Mobile industry processor interface
The Mobile industry processor interface (MIPI CSI-2) standard is the most widely-used embedded vision interface. It was designed for mobile devices and is updated by the MIPI Camera Working Group every two years. Some applications include head-mounted VR devices, IoT appliances, and 3D facial recognition security systems. MIPI has a high bandwidth of 6 Gb/s. It has four image data lanes that are each capable of 1.5 Gb/s. MIPI CSI-2 is faster than USB 3.0. It’s an efficient, reliable protocol that can handle video from 1080p to 8K and beyond. Thanks to its low overhead, it has a higher net image bandwidth. CSI-2 also uses fewer resources from the CPU thanks to its multi-core processors.

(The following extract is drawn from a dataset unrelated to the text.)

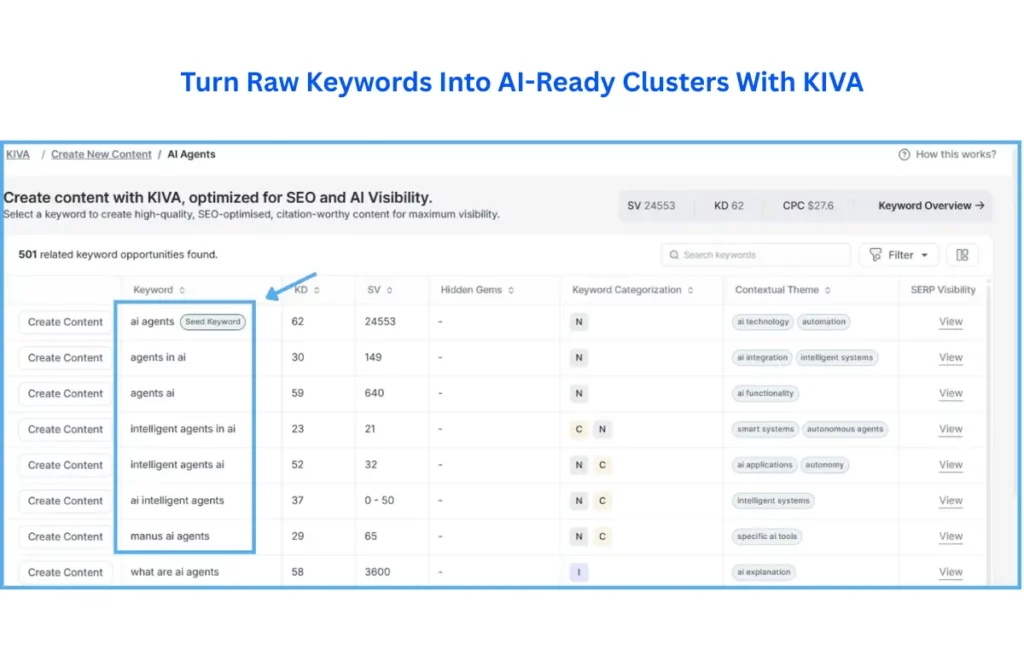Click the search magnifier icon

[x=674, y=255]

USB is most likely the runner-up to MIPI-CSI2. In 2008, USB 3.0 gave the extremely common multipurpose interface a boost to 5 Gb/s. Thanks to its plug-and-play capabilities, embedded vision devices can typically be swapped out with ease, making it easy to replace a damaged camera. If you choose USB 3.0, you can say goodbye to expensive, drawn-out development times and costs for your embedded vision interface. The drawbacks of USB 3.0 usually only make problems for devices in tight spaces. The USB standard calls for rather large connectors and fairly rigid cabling that isn’t ideal for some compact embedded vision components.
A new standard on the horizon
The European Machine Vision Association announced in 2018 that they’d started working on a new embedded vision interface standard. Since embedded vision devices have shrunk in recent years, a new standard is needed to meet the size constraints. The first release candidate is targeted for this year.
This article originally appeared in Vision Online. AIA is a part of the Association for Advancing Automation (A3), a CFE Media content partner. Edited by Keagan Gay, digital media and production coordinator, CFE Media and Technology, firstname.lastname@example.org.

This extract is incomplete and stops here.